§ EXERCISE AIM:
Return all the records, each one exactly as given.

Start of DATA TO PROCESS

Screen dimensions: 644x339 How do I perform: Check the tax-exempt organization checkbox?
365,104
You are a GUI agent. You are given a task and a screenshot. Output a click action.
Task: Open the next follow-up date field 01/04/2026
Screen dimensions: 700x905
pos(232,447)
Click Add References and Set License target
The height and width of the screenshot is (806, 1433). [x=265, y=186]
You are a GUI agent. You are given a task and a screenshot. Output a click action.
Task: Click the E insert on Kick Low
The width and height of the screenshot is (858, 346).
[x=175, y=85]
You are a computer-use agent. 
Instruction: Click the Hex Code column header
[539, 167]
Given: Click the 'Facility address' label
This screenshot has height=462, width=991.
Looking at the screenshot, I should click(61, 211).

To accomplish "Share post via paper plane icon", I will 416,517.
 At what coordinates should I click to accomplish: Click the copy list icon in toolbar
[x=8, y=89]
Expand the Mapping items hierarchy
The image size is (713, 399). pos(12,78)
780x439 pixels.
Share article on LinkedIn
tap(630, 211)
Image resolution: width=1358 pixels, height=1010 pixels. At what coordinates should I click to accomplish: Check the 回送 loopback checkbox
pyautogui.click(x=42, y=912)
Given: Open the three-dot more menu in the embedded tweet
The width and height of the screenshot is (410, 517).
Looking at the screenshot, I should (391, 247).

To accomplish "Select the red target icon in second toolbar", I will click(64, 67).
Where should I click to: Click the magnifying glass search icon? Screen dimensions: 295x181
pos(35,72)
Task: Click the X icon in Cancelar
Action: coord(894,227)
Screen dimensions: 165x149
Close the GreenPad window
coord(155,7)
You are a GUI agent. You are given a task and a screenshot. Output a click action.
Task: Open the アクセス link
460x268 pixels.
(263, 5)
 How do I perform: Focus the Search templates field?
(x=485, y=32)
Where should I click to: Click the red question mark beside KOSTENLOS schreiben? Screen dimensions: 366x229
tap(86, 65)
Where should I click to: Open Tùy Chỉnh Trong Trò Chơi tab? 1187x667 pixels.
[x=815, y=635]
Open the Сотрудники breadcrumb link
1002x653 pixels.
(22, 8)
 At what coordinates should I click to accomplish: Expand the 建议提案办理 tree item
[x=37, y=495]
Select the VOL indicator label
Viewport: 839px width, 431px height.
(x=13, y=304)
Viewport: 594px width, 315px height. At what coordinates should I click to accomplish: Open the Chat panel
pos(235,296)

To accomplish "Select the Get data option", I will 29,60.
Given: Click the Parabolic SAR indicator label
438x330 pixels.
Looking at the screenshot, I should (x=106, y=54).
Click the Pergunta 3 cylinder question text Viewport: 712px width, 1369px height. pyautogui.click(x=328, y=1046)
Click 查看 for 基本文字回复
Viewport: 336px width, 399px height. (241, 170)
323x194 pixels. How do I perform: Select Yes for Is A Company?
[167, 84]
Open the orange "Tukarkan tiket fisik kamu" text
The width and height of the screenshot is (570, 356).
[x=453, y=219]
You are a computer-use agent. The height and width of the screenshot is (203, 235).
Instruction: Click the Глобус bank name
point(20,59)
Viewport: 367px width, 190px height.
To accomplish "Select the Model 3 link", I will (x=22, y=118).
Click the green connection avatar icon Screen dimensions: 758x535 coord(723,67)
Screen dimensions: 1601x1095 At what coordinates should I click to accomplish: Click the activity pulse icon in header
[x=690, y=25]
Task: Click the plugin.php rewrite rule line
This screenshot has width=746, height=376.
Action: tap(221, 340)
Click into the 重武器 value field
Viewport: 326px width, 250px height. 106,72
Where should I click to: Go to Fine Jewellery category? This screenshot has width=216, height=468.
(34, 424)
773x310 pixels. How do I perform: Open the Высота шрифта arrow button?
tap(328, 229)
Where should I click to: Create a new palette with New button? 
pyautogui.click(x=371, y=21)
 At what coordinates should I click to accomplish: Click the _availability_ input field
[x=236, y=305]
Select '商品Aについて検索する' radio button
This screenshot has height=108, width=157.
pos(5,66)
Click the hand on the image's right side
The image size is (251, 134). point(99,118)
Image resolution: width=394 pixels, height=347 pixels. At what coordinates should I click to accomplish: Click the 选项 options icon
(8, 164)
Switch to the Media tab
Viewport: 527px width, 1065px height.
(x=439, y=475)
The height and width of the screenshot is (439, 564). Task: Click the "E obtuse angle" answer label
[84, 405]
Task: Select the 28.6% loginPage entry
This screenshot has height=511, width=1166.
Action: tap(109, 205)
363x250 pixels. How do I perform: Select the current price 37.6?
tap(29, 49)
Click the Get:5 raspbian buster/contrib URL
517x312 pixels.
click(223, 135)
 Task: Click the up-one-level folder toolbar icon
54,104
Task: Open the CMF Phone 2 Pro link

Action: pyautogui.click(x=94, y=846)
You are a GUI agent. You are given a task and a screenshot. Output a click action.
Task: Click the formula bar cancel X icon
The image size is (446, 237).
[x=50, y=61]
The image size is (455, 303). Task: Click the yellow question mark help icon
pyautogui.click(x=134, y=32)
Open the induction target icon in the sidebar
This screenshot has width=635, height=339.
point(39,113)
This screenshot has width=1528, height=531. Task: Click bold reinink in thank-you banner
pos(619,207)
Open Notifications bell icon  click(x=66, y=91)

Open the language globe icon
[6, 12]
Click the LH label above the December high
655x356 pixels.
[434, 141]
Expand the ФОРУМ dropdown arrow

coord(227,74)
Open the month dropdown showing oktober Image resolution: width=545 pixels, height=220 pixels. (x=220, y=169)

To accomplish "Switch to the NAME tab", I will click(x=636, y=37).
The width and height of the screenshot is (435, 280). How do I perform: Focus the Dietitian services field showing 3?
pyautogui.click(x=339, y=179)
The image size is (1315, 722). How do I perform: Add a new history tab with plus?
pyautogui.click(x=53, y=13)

End of DATA TO PROCESS

§ PROBLEM SOLUTION:
Screen dimensions: 644x339 How do I perform: Check the tax-exempt organization checkbox?
365,104
You are a GUI agent. You are given a task and a screenshot. Output a click action.
Task: Open the next follow-up date field 01/04/2026
Screen dimensions: 700x905
pos(232,447)
Click Add References and Set License target
The height and width of the screenshot is (806, 1433). [x=265, y=186]
You are a GUI agent. You are given a task and a screenshot. Output a click action.
Task: Click the E insert on Kick Low
The width and height of the screenshot is (858, 346).
[x=175, y=85]
You are a computer-use agent. 
Instruction: Click the Hex Code column header
[539, 167]
Given: Click the 'Facility address' label
This screenshot has height=462, width=991.
Looking at the screenshot, I should click(61, 211).

To accomplish "Share post via paper plane icon", I will 416,517.
 At what coordinates should I click to accomplish: Click the copy list icon in toolbar
[x=8, y=89]
Expand the Mapping items hierarchy
The image size is (713, 399). pos(12,78)
780x439 pixels.
Share article on LinkedIn
tap(630, 211)
Image resolution: width=1358 pixels, height=1010 pixels. At what coordinates should I click to accomplish: Check the 回送 loopback checkbox
pyautogui.click(x=42, y=912)
Given: Open the three-dot more menu in the embedded tweet
The width and height of the screenshot is (410, 517).
Looking at the screenshot, I should (391, 247).

To accomplish "Select the red target icon in second toolbar", I will click(64, 67).
Where should I click to: Click the magnifying glass search icon? Screen dimensions: 295x181
pos(35,72)
Task: Click the X icon in Cancelar
Action: coord(894,227)
Screen dimensions: 165x149
Close the GreenPad window
coord(155,7)
You are a GUI agent. You are given a task and a screenshot. Output a click action.
Task: Open the アクセス link
460x268 pixels.
(263, 5)
 How do I perform: Focus the Search templates field?
(x=485, y=32)
Where should I click to: Click the red question mark beside KOSTENLOS schreiben? Screen dimensions: 366x229
tap(86, 65)
Where should I click to: Open Tùy Chỉnh Trong Trò Chơi tab? 1187x667 pixels.
[x=815, y=635]
Open the Сотрудники breadcrumb link
1002x653 pixels.
(22, 8)
 At what coordinates should I click to accomplish: Expand the 建议提案办理 tree item
[x=37, y=495]
Select the VOL indicator label
Viewport: 839px width, 431px height.
(x=13, y=304)
Viewport: 594px width, 315px height. At what coordinates should I click to accomplish: Open the Chat panel
pos(235,296)

To accomplish "Select the Get data option", I will 29,60.
Given: Click the Parabolic SAR indicator label
438x330 pixels.
Looking at the screenshot, I should (x=106, y=54).
Click the Pergunta 3 cylinder question text Viewport: 712px width, 1369px height. pyautogui.click(x=328, y=1046)
Click 查看 for 基本文字回复
Viewport: 336px width, 399px height. (241, 170)
323x194 pixels. How do I perform: Select Yes for Is A Company?
[167, 84]
Open the orange "Tukarkan tiket fisik kamu" text
The width and height of the screenshot is (570, 356).
[x=453, y=219]
You are a computer-use agent. The height and width of the screenshot is (203, 235).
Instruction: Click the Глобус bank name
point(20,59)
Viewport: 367px width, 190px height.
To accomplish "Select the Model 3 link", I will (x=22, y=118).
Click the green connection avatar icon Screen dimensions: 758x535 coord(723,67)
Screen dimensions: 1601x1095 At what coordinates should I click to accomplish: Click the activity pulse icon in header
[x=690, y=25]
Task: Click the plugin.php rewrite rule line
This screenshot has width=746, height=376.
Action: tap(221, 340)
Click into the 重武器 value field
Viewport: 326px width, 250px height. 106,72
Where should I click to: Go to Fine Jewellery category? This screenshot has width=216, height=468.
(34, 424)
773x310 pixels. How do I perform: Open the Высота шрифта arrow button?
tap(328, 229)
Where should I click to: Create a new palette with New button? 
pyautogui.click(x=371, y=21)
 At what coordinates should I click to accomplish: Click the _availability_ input field
[x=236, y=305]
Select '商品Aについて検索する' radio button
This screenshot has height=108, width=157.
pos(5,66)
Click the hand on the image's right side
The image size is (251, 134). point(99,118)
Image resolution: width=394 pixels, height=347 pixels. At what coordinates should I click to accomplish: Click the 选项 options icon
(8, 164)
Switch to the Media tab
Viewport: 527px width, 1065px height.
(x=439, y=475)
The height and width of the screenshot is (439, 564). Task: Click the "E obtuse angle" answer label
[84, 405]
Task: Select the 28.6% loginPage entry
This screenshot has height=511, width=1166.
Action: tap(109, 205)
363x250 pixels. How do I perform: Select the current price 37.6?
tap(29, 49)
Click the Get:5 raspbian buster/contrib URL
517x312 pixels.
click(223, 135)
 Task: Click the up-one-level folder toolbar icon
54,104
Task: Open the CMF Phone 2 Pro link

Action: pyautogui.click(x=94, y=846)
You are a GUI agent. You are given a task and a screenshot. Output a click action.
Task: Click the formula bar cancel X icon
The image size is (446, 237).
[x=50, y=61]
The image size is (455, 303). Task: Click the yellow question mark help icon
pyautogui.click(x=134, y=32)
Open the induction target icon in the sidebar
This screenshot has width=635, height=339.
point(39,113)
This screenshot has width=1528, height=531. Task: Click bold reinink in thank-you banner
pos(619,207)
Open Notifications bell icon  click(x=66, y=91)

Open the language globe icon
[6, 12]
Click the LH label above the December high
655x356 pixels.
[434, 141]
Expand the ФОРУМ dropdown arrow

coord(227,74)
Open the month dropdown showing oktober Image resolution: width=545 pixels, height=220 pixels. (x=220, y=169)

To accomplish "Switch to the NAME tab", I will click(x=636, y=37).
The width and height of the screenshot is (435, 280). How do I perform: Focus the Dietitian services field showing 3?
pyautogui.click(x=339, y=179)
The image size is (1315, 722). How do I perform: Add a new history tab with plus?
pyautogui.click(x=53, y=13)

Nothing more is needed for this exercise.